── Information provided
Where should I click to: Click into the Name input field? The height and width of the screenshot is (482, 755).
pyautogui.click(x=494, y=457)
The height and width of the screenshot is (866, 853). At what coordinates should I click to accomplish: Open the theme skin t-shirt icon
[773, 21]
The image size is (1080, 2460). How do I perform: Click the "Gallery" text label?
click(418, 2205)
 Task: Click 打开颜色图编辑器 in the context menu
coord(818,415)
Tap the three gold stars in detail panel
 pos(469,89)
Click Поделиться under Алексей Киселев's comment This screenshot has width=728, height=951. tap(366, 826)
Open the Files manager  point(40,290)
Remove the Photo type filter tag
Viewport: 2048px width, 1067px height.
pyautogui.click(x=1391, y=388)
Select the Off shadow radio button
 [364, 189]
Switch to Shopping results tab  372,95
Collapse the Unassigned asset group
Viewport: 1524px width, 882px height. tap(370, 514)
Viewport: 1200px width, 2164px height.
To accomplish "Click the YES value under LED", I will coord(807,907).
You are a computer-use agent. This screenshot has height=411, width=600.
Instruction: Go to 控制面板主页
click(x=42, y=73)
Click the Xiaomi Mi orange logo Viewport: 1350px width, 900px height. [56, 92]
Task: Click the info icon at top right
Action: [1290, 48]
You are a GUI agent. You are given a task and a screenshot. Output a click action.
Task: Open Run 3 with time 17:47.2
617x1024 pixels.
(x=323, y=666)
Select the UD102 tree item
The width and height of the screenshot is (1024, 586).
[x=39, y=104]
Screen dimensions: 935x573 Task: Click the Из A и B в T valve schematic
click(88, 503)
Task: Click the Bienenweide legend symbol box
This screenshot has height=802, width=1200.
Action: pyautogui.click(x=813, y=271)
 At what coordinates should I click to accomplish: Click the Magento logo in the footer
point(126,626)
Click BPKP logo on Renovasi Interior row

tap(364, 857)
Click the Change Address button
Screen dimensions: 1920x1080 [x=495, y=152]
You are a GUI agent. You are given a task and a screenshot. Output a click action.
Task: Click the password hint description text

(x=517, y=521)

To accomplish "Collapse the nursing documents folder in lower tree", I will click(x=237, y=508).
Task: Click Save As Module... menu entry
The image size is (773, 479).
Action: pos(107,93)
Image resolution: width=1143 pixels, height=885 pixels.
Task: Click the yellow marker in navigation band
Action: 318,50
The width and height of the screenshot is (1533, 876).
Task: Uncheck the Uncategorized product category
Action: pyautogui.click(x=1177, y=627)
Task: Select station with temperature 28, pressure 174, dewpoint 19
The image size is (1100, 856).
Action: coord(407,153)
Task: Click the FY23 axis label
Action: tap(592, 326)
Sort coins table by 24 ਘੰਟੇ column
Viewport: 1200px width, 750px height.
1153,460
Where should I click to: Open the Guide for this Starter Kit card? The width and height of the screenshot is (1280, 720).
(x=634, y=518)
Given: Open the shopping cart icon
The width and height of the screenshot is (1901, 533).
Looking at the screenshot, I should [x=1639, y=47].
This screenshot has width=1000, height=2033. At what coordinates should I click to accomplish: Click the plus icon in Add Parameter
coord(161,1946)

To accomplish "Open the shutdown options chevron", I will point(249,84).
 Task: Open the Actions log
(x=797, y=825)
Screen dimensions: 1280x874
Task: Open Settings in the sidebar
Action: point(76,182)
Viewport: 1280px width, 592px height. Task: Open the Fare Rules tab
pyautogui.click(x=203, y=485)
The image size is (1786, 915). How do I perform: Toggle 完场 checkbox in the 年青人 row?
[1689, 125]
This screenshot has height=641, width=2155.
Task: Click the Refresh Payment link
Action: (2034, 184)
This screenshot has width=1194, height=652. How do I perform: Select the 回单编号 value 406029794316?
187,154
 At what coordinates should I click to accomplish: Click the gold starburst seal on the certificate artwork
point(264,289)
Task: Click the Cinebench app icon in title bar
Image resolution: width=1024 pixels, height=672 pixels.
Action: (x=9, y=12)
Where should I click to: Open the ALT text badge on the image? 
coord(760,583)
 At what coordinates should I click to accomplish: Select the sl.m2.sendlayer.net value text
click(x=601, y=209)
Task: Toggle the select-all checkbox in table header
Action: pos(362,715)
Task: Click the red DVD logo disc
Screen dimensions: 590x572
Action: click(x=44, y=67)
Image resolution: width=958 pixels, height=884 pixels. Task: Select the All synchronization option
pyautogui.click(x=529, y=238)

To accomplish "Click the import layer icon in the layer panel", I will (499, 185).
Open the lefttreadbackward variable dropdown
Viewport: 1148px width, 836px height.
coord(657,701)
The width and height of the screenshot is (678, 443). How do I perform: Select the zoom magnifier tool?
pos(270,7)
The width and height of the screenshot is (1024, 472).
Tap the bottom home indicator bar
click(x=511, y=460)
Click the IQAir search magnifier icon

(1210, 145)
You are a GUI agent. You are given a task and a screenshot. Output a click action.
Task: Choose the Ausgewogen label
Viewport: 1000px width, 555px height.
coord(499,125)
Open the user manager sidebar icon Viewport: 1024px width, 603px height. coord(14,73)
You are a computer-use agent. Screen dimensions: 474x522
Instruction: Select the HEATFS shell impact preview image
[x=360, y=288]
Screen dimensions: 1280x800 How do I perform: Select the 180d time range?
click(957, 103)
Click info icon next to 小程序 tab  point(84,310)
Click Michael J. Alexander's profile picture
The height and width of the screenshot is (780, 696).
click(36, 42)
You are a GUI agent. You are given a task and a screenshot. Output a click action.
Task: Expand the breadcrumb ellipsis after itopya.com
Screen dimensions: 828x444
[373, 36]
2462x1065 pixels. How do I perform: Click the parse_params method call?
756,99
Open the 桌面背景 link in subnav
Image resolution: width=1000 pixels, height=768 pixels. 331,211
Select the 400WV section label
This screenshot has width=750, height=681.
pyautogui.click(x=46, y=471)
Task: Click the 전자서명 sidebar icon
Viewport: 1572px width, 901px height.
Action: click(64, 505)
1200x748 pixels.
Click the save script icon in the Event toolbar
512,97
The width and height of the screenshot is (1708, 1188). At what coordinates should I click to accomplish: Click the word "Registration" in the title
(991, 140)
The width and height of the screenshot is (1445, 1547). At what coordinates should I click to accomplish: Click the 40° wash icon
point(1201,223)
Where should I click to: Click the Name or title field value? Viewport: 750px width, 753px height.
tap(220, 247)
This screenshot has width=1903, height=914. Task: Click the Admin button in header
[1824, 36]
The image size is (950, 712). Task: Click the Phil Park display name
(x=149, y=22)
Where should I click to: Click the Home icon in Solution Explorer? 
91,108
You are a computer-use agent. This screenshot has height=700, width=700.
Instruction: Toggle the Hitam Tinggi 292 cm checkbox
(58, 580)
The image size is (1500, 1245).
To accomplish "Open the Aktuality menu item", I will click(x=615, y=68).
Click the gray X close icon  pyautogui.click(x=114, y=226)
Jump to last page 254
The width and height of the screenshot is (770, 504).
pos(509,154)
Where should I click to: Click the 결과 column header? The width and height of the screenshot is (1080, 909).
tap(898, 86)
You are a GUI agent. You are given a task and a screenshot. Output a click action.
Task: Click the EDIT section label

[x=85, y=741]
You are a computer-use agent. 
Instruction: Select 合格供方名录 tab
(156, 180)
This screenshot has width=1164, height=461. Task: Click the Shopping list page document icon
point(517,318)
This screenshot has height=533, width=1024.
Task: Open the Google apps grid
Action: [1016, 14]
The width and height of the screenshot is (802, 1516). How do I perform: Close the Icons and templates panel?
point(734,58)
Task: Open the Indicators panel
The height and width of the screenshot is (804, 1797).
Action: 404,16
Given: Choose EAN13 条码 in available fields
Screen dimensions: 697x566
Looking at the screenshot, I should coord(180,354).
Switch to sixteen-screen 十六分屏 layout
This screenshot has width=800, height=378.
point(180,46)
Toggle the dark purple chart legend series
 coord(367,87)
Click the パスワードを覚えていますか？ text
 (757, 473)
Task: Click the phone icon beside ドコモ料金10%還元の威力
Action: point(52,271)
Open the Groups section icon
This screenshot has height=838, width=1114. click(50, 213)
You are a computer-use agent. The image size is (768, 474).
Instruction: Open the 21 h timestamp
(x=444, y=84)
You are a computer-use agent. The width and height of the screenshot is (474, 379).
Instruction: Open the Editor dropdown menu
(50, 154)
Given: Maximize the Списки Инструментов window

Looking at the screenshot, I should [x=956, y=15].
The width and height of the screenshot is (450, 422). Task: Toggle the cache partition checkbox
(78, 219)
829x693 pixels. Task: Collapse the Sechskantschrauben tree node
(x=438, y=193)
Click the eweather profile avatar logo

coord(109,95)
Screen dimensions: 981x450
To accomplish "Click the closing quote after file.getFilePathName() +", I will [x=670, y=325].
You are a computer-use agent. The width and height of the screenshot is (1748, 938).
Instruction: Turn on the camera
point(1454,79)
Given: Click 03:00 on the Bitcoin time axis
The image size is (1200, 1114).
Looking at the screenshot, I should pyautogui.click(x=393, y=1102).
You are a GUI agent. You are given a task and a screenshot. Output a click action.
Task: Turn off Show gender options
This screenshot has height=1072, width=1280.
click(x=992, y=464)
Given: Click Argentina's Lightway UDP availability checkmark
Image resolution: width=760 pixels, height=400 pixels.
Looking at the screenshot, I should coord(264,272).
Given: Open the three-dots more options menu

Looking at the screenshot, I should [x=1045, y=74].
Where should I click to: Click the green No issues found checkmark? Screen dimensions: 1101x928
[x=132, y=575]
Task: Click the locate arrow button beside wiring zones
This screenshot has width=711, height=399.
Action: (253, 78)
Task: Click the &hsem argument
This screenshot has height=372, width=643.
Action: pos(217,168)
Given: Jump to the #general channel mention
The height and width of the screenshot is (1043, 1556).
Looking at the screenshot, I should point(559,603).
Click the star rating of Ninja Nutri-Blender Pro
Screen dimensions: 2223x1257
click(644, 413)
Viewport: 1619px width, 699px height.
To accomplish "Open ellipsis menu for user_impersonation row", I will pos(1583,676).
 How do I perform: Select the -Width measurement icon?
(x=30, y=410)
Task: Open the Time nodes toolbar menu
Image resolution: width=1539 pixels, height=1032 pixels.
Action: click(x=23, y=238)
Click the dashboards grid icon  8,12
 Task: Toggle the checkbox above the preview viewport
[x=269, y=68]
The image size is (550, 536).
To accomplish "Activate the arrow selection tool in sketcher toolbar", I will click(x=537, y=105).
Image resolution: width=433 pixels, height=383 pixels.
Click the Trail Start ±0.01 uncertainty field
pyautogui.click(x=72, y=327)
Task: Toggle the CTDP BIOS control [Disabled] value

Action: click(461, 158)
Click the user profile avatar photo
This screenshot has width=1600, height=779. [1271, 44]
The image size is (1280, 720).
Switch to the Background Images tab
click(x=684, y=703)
────
→ Try it
Which of the lines above carry the string "ellipsis"? Pick them out and copy them.

→ Solution to the exercise
Task: Expand the breadcrumb ellipsis after itopya.com
To accomplish "Open ellipsis menu for user_impersonation row", I will pos(1583,676).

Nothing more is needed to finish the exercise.